Imagen
La sospechosa, oriunda de Neuquén, utilizaba un departamento céntrico como punto de despacho exclusivo durante lapsos mínimos de tiempo para evadir controles. Tras meses de tareas de inteligencia, la policía secuestró casi 400 pastillas de éxtasis y dosis de "cristal".

ImagenUna investigación judicial de alta precisión logró desarticular una modalidad de venta de estupefacientes que se destacaba por su discreción y organización casi empresarial. Irina Noel Chaneton Altamirano, de 32 años, fue detenida en el marco de un operativo simultáneo entre la capital bonaerense y Punta Lara, acusada de liderar una red de comercialización de drogas sintéticas al menudeo.

Logística de precisión: el departamento "A"

El corazón de la operatoria funcionaba en el piso 15 de un edificio ubicado sobre la Avenida 44, en pleno centro de La Plata. Lo que llamó la atención de la UFI N° 18 fue que la detenida no residía en el lugar, sino que lo utilizaba como un punto de entrega flash.

La mujer se trasladaba desde su residencia real en Villa del Plata (Ensenada) en una camioneta de alta gama solo en horarios pautados por redes sociales: dos horas los viernes y apenas una hora los sábados.

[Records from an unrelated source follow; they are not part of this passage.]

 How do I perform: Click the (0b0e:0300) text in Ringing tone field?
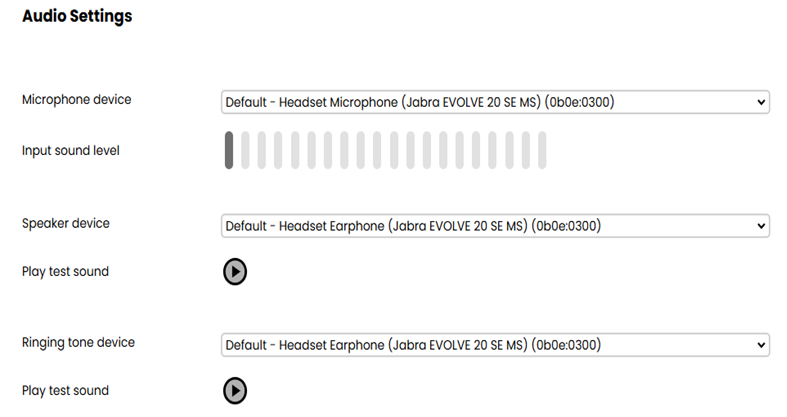[x=566, y=345]
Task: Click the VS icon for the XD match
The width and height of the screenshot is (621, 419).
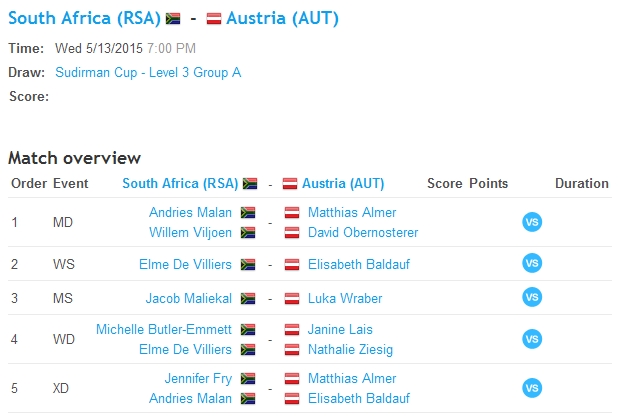Action: coord(532,388)
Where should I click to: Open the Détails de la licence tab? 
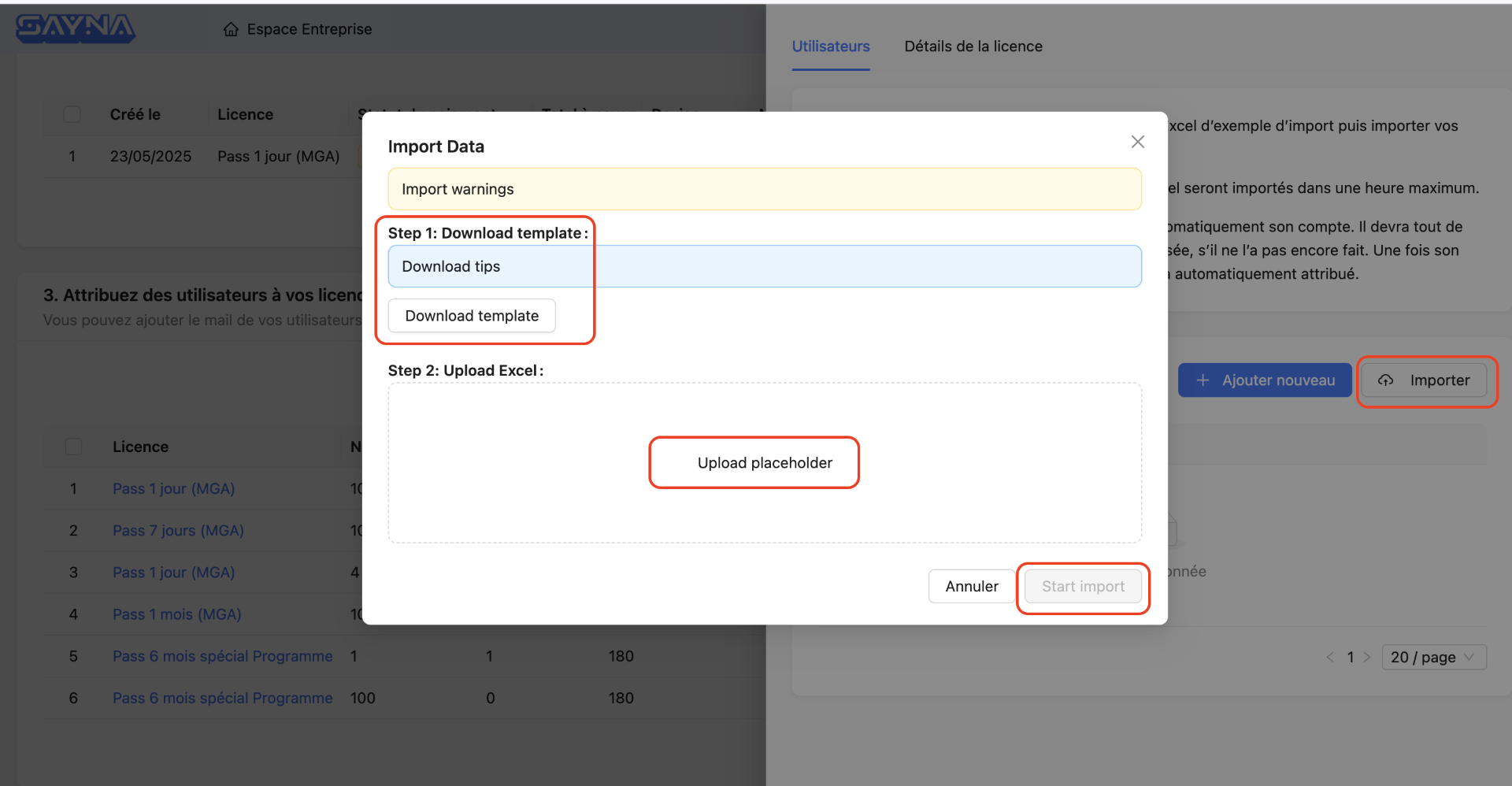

En ese breve margen, concretaba las transacciones de sustancias como "cristal" y éxtasis, minimizando la exposición y el riesgo de ser detectada por los vecinos.

La caída: tecnología y agentes encubiertos

La pesquisa, que comenzó en noviembre, se valió de diversas herramientas para cerrar el cerco sobre la sospechosa:

·Compradores previos: Agentes encubiertos lograron realizar compras controladas que confirmaron la pureza de las sustancias vendidas.

·Rastreo digital: El análisis de movimientos en billeteras virtuales y tarjetas de crédito permitió vincular el domicilio de entrega en Punta Lara con la actividad comercial del centro.

·Seguimientos: Tareas de observación encubierta registraron los constantes traslados de la mujer entre sus dos bases de operaciones.

El botín de las drogas de diseño

Durante los allanamientos simultáneos ejecutados el domingo de madrugada, las fuerzas de seguridad incautaron un variado stock de sustancias listas para su distribución:

·399 pastillas de éxtasis con diferentes relieves y logos.

·95 gramos de "cristal" fraccionados en bolsas tipo ziploc.

·Tussi (cocaína rosa) y hongos alucinógenos.

·Cogollos de marihuana, balanzas de precisión y anotaciones con el registro de clientes.

La justicia analiza ahora el contenido de los teléfonos secuestrados para determinar el alcance de la red de proveedores y si existen más personas implicadas en el financiamiento de la operatoria. La acusada permanece a disposición del Juzgado de Garantías N° 5, bajo cargos de comercialización de estupefacientes.